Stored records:

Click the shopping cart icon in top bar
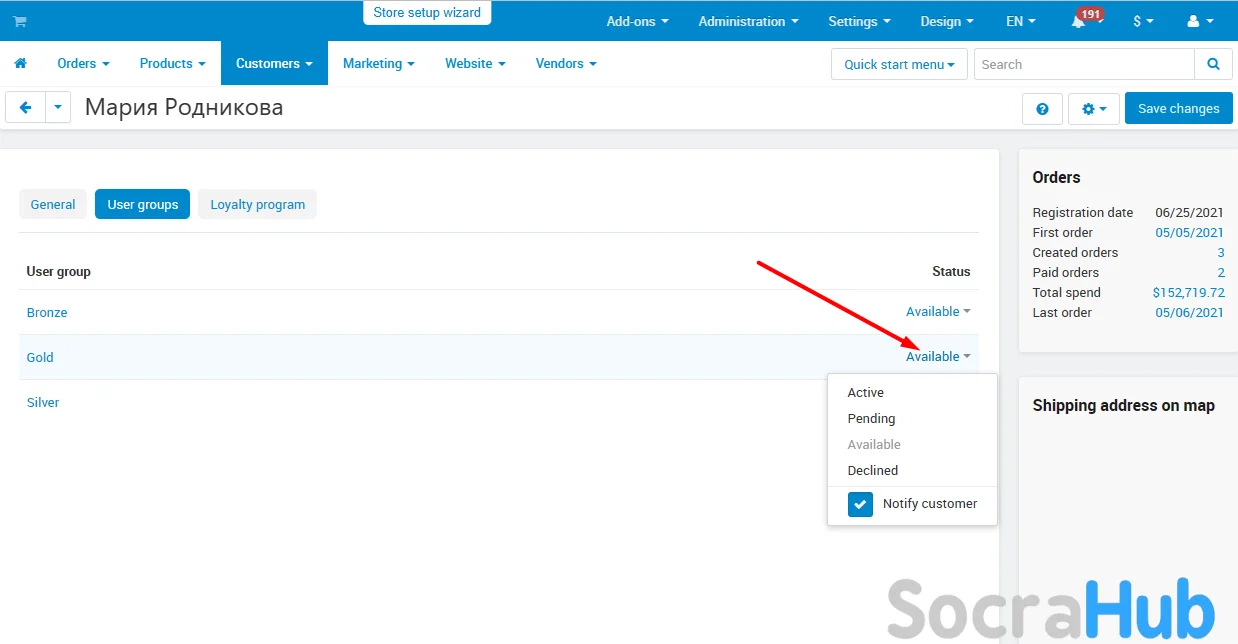Viewport: 1238px width, 644px height. 20,21
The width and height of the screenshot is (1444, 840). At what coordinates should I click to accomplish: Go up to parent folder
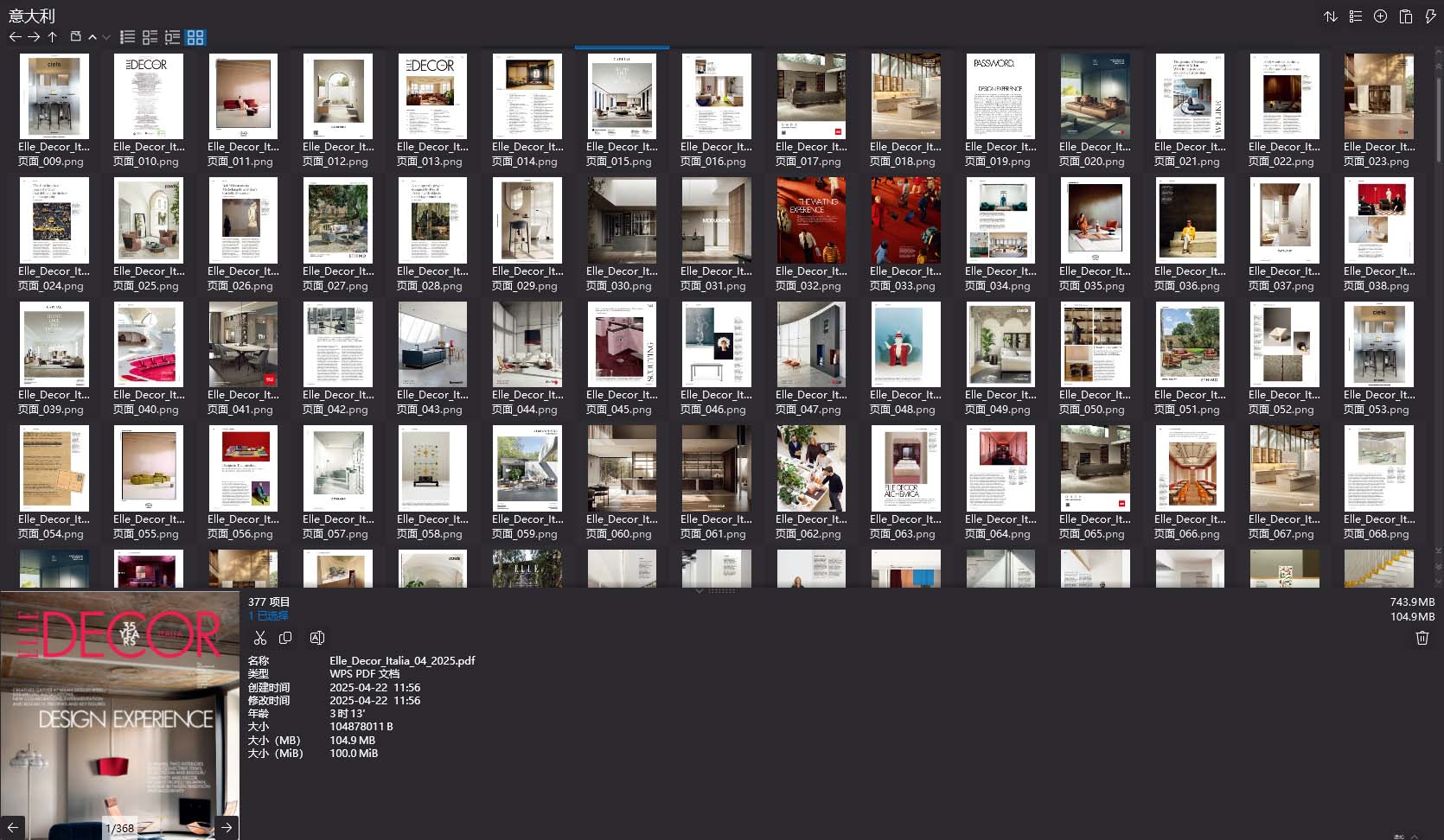coord(53,37)
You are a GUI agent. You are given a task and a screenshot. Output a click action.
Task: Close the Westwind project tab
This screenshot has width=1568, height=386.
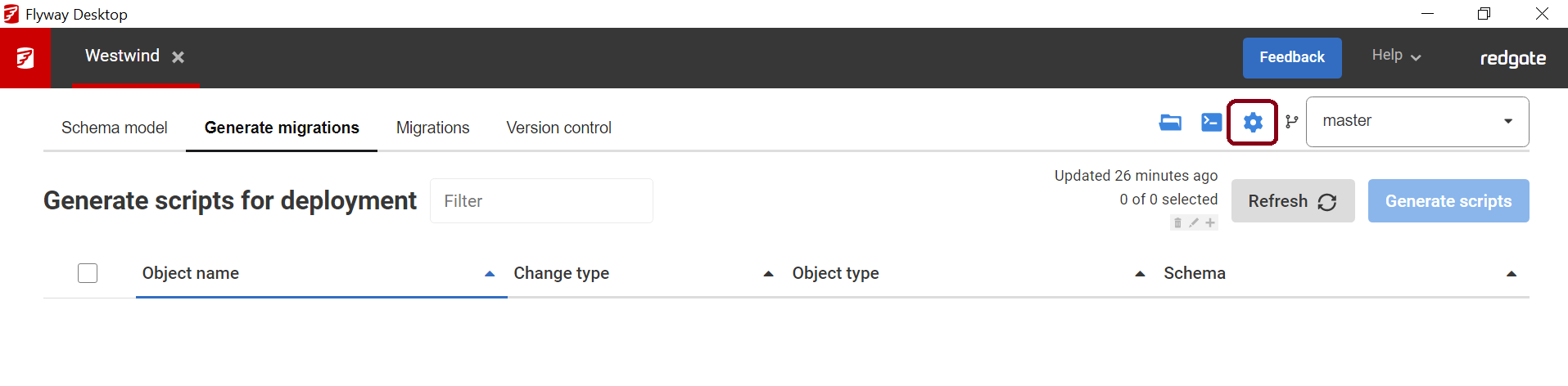[178, 57]
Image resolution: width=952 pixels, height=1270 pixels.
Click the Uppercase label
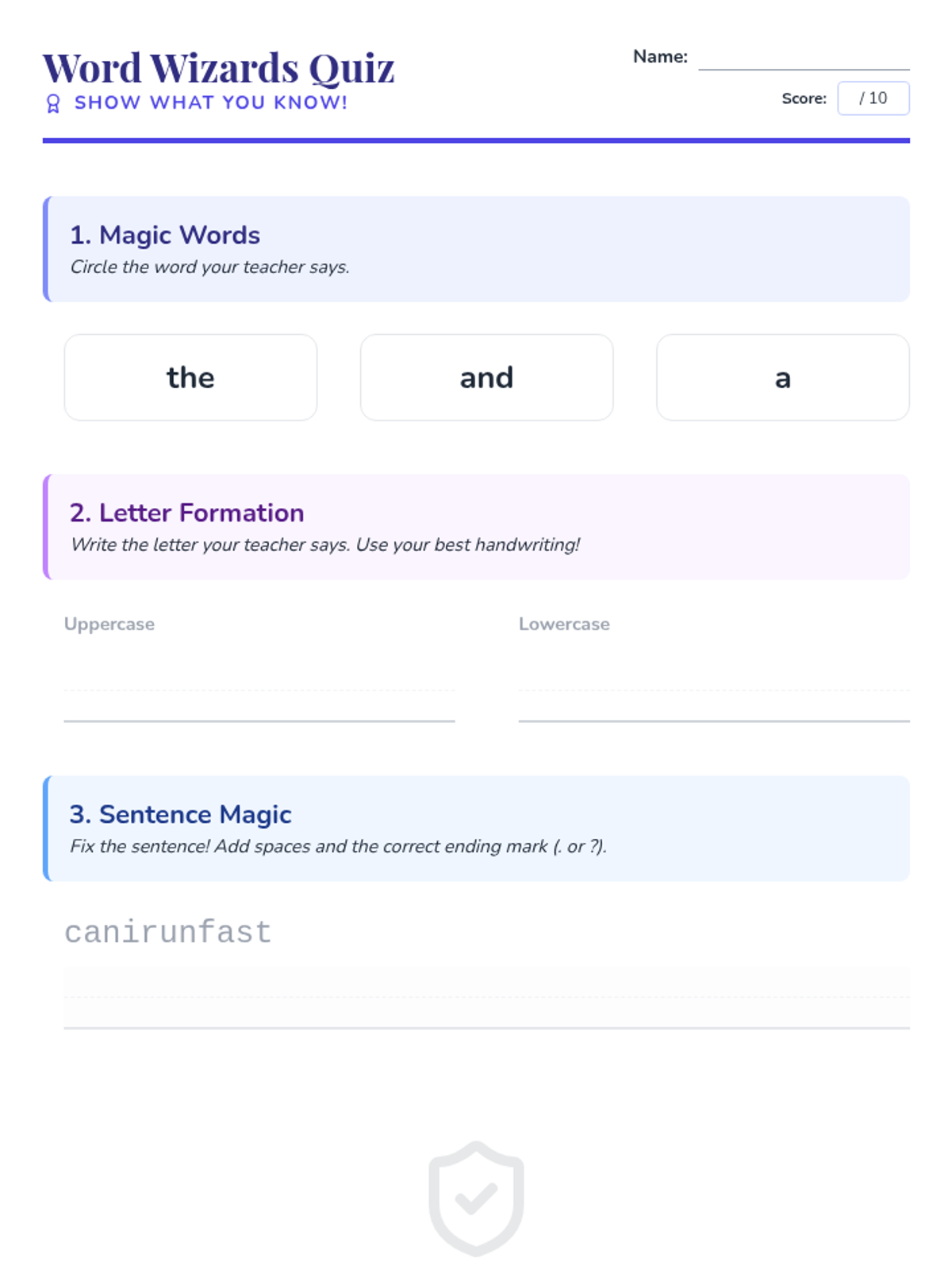click(109, 624)
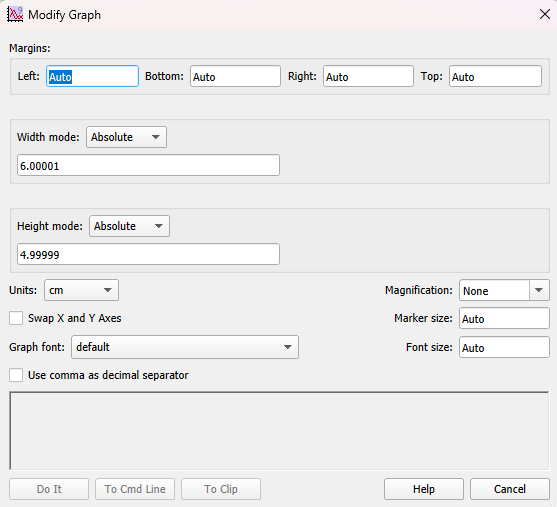Click the Help button

424,489

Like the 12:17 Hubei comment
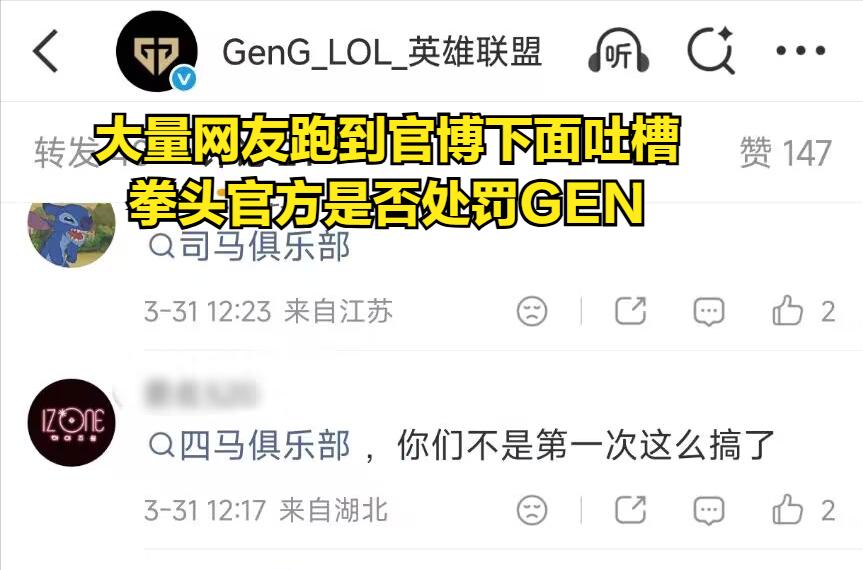click(804, 509)
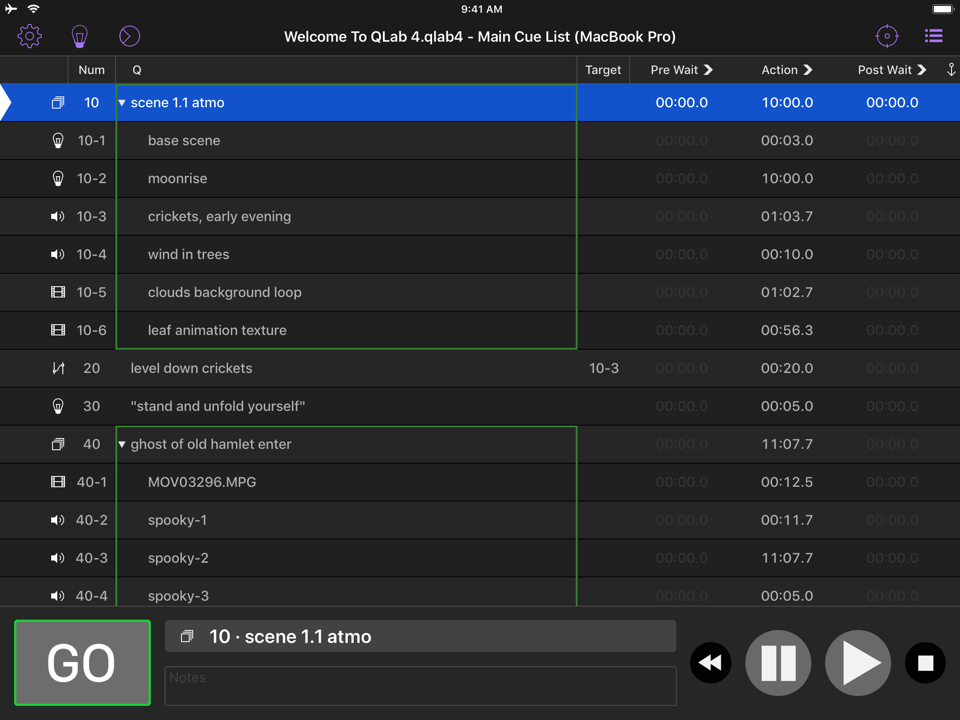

PROMPT: Copy the data above line for line, skipping every picture.

YOUR SOLUTION:
Click the shopping cart icon in top bar
Viewport: 1238px width, 644px height. 20,21
The width and height of the screenshot is (1444, 840). At what coordinates should I click to accomplish: Go up to parent folder
coord(53,37)
You are a GUI agent. You are given a task and a screenshot. Output a click action.
Task: Close the Westwind project tab
This screenshot has width=1568, height=386.
[178, 57]
Image resolution: width=952 pixels, height=1270 pixels.
Click the Uppercase label
click(109, 624)
Click the Help button

424,489

Like the 12:17 Hubei comment
click(804, 509)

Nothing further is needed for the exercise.